▸ TASK 1
In the listing below, rewrite the part that opens with the line containing "Click the Vinance logo" and closes with the line containing "click(179, 661)", replacing "Export" with "Download" and leaving everything else unchanged.

▸ DOCUMENT
====================
“August depresses me a little. I don’t even feel like eating. And when I don’t eat, that’s a sure sign of stagnation.”
(a lone little piece of a sand dollar awash in the surf / Julie Cook / 2011–seen in a previous post)
The calendar has turned to our eighth month.
August is a time in life, in the Northern Hemisphere, when everything slows to a snails pace. We typically attribute this drastic slowing down to the heavy blanket of sticky oppressive heat and humidity which descends upon the world at large. This in turn leads to what those of us here in the extreme southern area of these United States refer to as the Dog Days of summer.
Dog days have been around since Greek and Roman times when the ancients used the same term to denote the hottest time period of summer, as this was the time when the star known as Sirius, the dog star, would shine brightest.
The grass is no longer cool and refreshing to ones bare feet—instead it is now dry and crunchy. The once beautifully rich greens and bright colors of Spring have long since faded. Plants have grown leggy, blooms have long fallen away, and many succulent tender plants have since perished under the heat of a relentless sun. Rain has been sparse. Enthusiasm for the out of doors has waned as everyone attempts to avoid the often dangerous heat of the day.
We dart from house to car, from car to store or work, from work or store to car, from car to home–dashing in and out as quickly as possible before expiring from our excessive perspiring.
The noseeums, the mosquitoes, the gnats, the horseflies, the wasps now all rule the air. The joy of lingering in a rocking chair on a lazy summer evening, idly whiling away the hours, is all but a faded memory as there are simply too many bugs looking for a free meal underneath the hot and heavy blanket of air that is simply too thick to breathe.
This stagnate time of heavy languishing heat, when experienced out on the open seas, is known as the doldrums. A time of utterly calm seas lacking wind or wave. According to Wikipedia: “The doldrums is a colloquial expression derived from historical maritime usage, in which it refers to those parts of the Atlantic Ocean and the Pacific Ocean affected by the Intertropical Convergence Zone, a low-pressure area around the equator where the prevailing winds are calm. . .The doldrums are also noted for calm periods when the winds disappear altogether, trapping sail-powered boats for periods of days or weeks.
====================
▸ TASK 2
According to the post about August, what happened in the sky during the period the ancients called the dog days?

▸ EXERCISE DATA
====================
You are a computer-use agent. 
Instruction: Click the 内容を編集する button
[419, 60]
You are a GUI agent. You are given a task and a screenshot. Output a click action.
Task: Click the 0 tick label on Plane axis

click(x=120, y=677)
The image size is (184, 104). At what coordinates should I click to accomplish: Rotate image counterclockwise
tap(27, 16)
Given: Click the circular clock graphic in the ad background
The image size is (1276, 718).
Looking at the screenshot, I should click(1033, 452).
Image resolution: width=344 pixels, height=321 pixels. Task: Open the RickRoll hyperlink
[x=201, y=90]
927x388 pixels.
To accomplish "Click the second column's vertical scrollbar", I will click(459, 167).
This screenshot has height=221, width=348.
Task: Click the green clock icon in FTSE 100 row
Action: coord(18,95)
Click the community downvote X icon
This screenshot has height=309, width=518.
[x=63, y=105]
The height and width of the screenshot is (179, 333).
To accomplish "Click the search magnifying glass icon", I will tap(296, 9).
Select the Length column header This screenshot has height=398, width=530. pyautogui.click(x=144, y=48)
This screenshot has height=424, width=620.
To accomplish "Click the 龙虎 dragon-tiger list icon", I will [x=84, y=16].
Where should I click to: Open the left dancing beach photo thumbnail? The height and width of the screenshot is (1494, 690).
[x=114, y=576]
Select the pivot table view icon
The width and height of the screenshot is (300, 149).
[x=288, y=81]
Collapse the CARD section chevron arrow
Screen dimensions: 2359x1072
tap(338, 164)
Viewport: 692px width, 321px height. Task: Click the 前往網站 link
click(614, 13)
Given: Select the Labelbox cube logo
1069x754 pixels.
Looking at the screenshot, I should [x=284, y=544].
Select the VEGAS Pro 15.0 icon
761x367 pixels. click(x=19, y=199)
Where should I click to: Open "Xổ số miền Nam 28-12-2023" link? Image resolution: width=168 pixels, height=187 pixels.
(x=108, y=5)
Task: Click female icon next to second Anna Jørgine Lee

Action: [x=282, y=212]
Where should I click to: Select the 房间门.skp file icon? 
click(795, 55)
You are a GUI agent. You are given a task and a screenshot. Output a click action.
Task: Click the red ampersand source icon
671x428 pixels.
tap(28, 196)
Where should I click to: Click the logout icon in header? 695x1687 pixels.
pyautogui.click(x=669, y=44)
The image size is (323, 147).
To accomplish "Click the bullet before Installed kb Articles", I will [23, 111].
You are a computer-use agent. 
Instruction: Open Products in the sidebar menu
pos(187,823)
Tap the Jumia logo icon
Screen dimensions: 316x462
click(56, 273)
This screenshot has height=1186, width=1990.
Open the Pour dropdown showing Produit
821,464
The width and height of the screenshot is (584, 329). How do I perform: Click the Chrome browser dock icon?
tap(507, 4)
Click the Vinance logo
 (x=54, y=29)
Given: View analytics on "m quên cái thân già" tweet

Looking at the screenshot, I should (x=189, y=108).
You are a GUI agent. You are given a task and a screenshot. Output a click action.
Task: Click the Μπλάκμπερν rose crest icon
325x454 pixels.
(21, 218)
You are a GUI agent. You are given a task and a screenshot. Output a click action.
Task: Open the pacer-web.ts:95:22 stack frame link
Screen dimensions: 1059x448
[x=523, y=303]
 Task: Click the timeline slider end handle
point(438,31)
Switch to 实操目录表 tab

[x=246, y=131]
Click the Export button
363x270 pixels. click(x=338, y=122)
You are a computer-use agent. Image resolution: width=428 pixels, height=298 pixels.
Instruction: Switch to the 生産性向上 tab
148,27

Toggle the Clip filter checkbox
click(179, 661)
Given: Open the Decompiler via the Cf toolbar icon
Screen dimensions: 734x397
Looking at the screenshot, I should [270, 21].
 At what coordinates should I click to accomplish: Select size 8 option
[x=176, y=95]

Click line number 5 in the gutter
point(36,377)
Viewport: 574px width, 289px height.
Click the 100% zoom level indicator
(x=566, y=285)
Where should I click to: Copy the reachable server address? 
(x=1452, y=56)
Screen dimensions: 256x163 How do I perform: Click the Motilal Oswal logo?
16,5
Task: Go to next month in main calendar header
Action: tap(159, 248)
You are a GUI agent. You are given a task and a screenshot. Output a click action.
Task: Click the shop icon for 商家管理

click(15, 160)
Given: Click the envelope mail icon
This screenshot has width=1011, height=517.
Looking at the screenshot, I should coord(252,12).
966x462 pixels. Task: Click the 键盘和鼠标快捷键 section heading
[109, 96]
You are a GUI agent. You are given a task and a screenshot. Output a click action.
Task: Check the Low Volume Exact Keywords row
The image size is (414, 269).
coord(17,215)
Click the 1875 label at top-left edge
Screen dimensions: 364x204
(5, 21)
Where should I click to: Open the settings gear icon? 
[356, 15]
====================
▸ FULL OUTPUT 1
Click the Vinance logo
 (x=54, y=29)
Given: View analytics on "m quên cái thân già" tweet

Looking at the screenshot, I should (x=189, y=108).
You are a GUI agent. You are given a task and a screenshot. Output a click action.
Task: Click the Μπλάκμπερν rose crest icon
325x454 pixels.
(21, 218)
You are a GUI agent. You are given a task and a screenshot. Output a click action.
Task: Open the pacer-web.ts:95:22 stack frame link
Screen dimensions: 1059x448
[x=523, y=303]
 Task: Click the timeline slider end handle
point(438,31)
Switch to 实操目录表 tab

[x=246, y=131]
Click the Download button
363x270 pixels. click(x=338, y=122)
You are a computer-use agent. Image resolution: width=428 pixels, height=298 pixels.
Instruction: Switch to the 生産性向上 tab
148,27

Toggle the Clip filter checkbox
click(179, 661)

▸ FULL OUTPUT 2
The star Sirius, known as the dog star, would shine brightest.